:: RECORD EXCERPTS

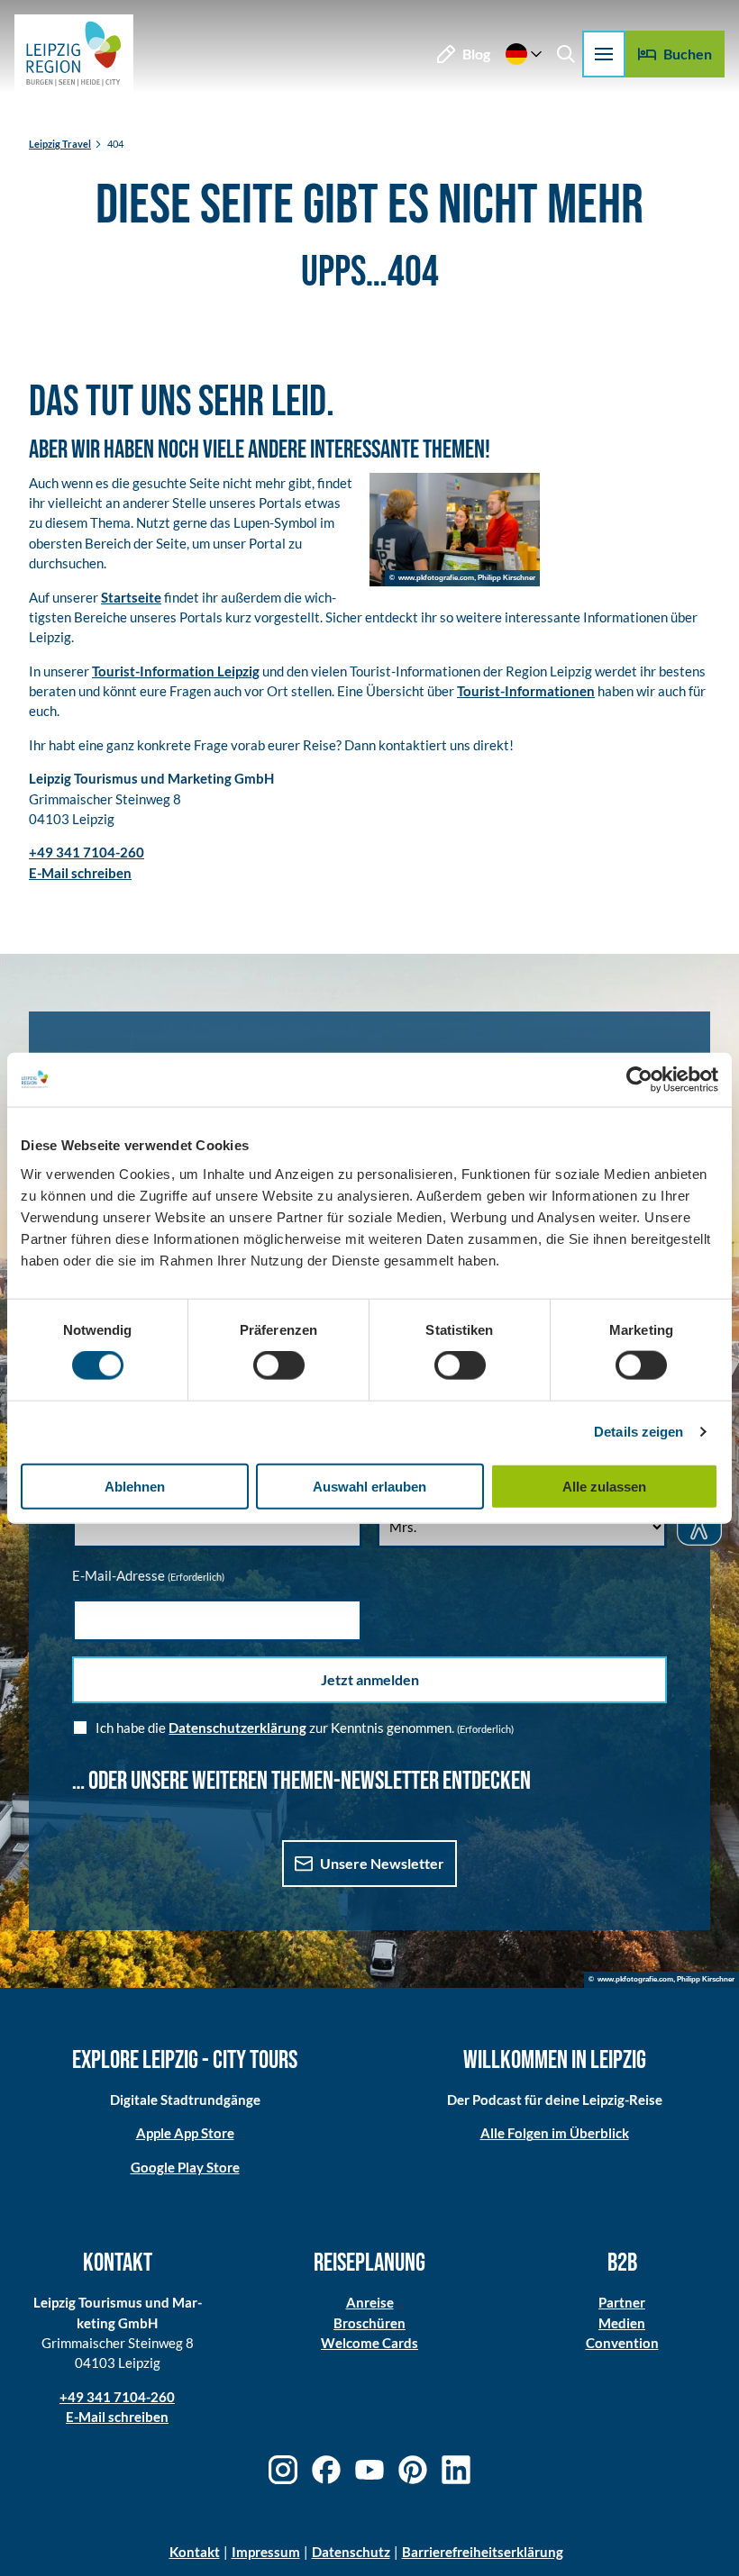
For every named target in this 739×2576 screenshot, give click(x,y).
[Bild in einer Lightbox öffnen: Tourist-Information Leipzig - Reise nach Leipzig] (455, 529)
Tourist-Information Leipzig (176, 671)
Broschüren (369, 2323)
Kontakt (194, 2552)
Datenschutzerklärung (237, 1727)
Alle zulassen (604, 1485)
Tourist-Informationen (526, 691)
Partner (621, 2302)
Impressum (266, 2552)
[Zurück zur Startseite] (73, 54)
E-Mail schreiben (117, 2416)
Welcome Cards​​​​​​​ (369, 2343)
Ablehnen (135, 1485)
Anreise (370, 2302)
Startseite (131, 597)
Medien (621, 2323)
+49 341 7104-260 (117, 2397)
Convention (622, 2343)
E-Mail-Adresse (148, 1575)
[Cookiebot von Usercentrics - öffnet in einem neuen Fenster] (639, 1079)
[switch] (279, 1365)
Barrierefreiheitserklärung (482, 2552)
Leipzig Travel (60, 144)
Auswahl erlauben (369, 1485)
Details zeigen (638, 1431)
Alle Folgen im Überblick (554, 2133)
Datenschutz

::::

For each entry, repeat its text exactly and leave out any picture it holds.

For every named target in this 739×2576 screenshot, give click(x,y).
[Bild in einer Lightbox öffnen: Tourist-Information Leipzig - Reise nach Leipzig] (455, 529)
Tourist-Information Leipzig (176, 671)
Broschüren (369, 2323)
Kontakt (194, 2552)
Datenschutzerklärung (237, 1727)
Alle zulassen (604, 1485)
Tourist-Informationen (526, 691)
Partner (621, 2302)
Impressum (266, 2552)
[Zurück zur Startseite] (73, 54)
E-Mail schreiben (117, 2416)
Welcome Cards​​​​​​​ (369, 2343)
Ablehnen (135, 1485)
Anreise (370, 2302)
Startseite (131, 597)
Medien (621, 2323)
+49 341 7104-260 (117, 2397)
Convention (622, 2343)
E-Mail-Adresse (148, 1575)
[Cookiebot von Usercentrics - öffnet in einem neuen Fenster] (639, 1079)
[switch] (279, 1365)
Barrierefreiheitserklärung (482, 2552)
Leipzig Travel (60, 144)
Auswahl erlauben (369, 1485)
Details zeigen (638, 1431)
Alle Folgen im Überblick (554, 2133)
Datenschutz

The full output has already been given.